The final Ottawa 2014 Conference programme is being finalised this week and Pat is working closely with the organisers in Ottawa, coordinating the arrangements for the Ottawa Conference and the Canadian Medical Education Conference.  More than 2,000 have already registered.  We have organised a reunion for Ottawa Conference participants who took part in the early Ottawa Conferences up to 1990.  I was interested to note from the registrations for Ottawa 2014 that eight had delivered a paper at the first Ottawa conference in 1985.  

There have been two interesting webinars in the last couple of weeks, one by Elza Mylona on Effective Faculty Leadership in Organisational Change.  Several people have commented on the useful list she described as to what to look for in an innovation.  A recording is on the MedEdWorld website.  There was also the second of the Dialogues in Medical Education new series with an active discussion between Stewart Mennin and Kevin Eva on What happened to inquiry and explanation in medical education? This is also available on the MedEdWorld website.

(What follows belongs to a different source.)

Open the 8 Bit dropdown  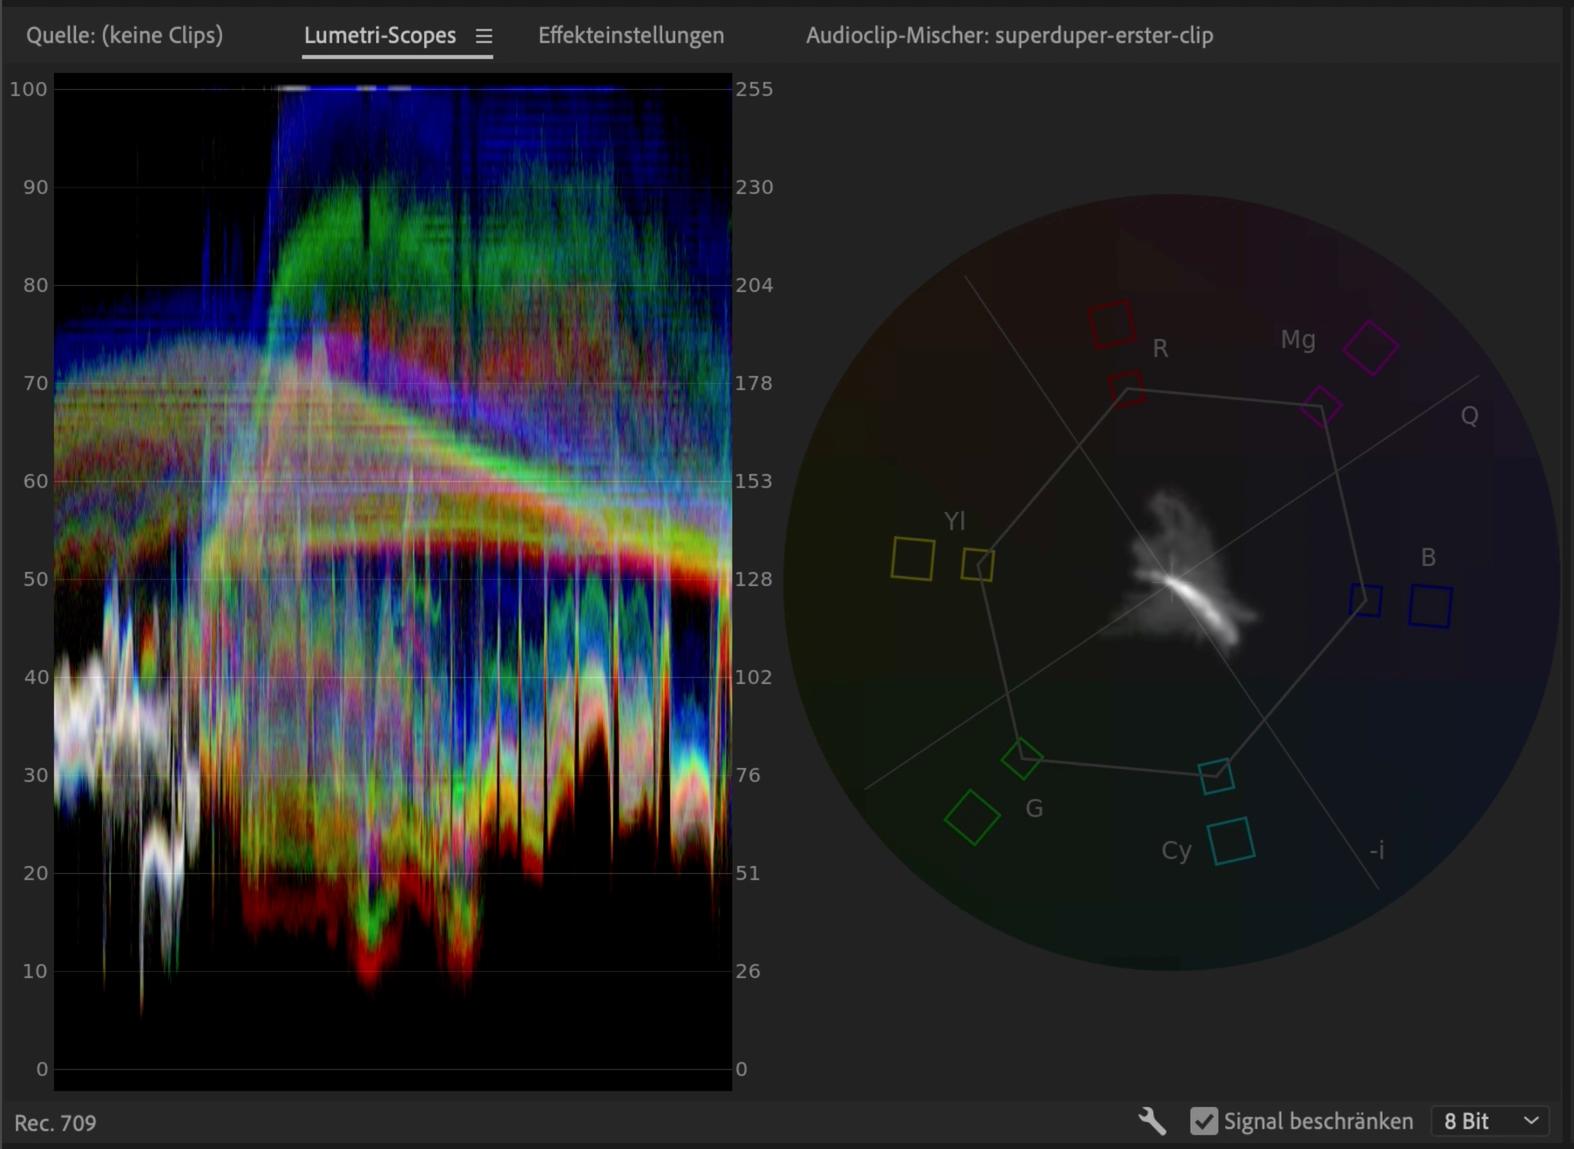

The School of Medicine at the University of Dundee have established an annual Ronald Harden lecture.  I delivered the inaugural lecture last night in the new lecture theatre at Ninewells Hospital.  This has been designed to accommodate team-based learning.  I was delighted to meet with many of my former colleagues at a reception after the lecture.  Following this a small group had dinner on the RRS Discovery which now has a home and also an exhibition centre in Dundee.  The photograph is one of me at the helm on the Discovery Prof-at-the-helm.png.  In my lecture I challenged the stakeholders in medicine to look over the next decade at the need for more fundamental change in medical education.  Prior to my lecture I had the opportunity to hear presentations from some Dundee students who had completed a medical education fellowship over the previous summer.  Students are funded to undertake a project over six weeks.  I was very impressed with the high standards of the presentations, the work that had been done and the students’ passion and interest in medical education.  I also had a chance to listen to some impressive studies by PhD students in medical education.  Dundee now also offers as part of the medical course an intercalated degree in medical education and six students took this up last year.  This is all very encouraging for the future of medical education.  Jean Ker who organised my programme also showed me the new simulated ward and general practice.  Students are assessed in the ward every year of the course from first year.  I was impressed with what I saw and two things struck me.  Returning to my earlier comments on IPE, the simulated ward is IPE in action with students assessed on team-working and collaboration as part of an overall clinical assessment.  Secondly, this assessment could be the basis for a progress test on clinical skills.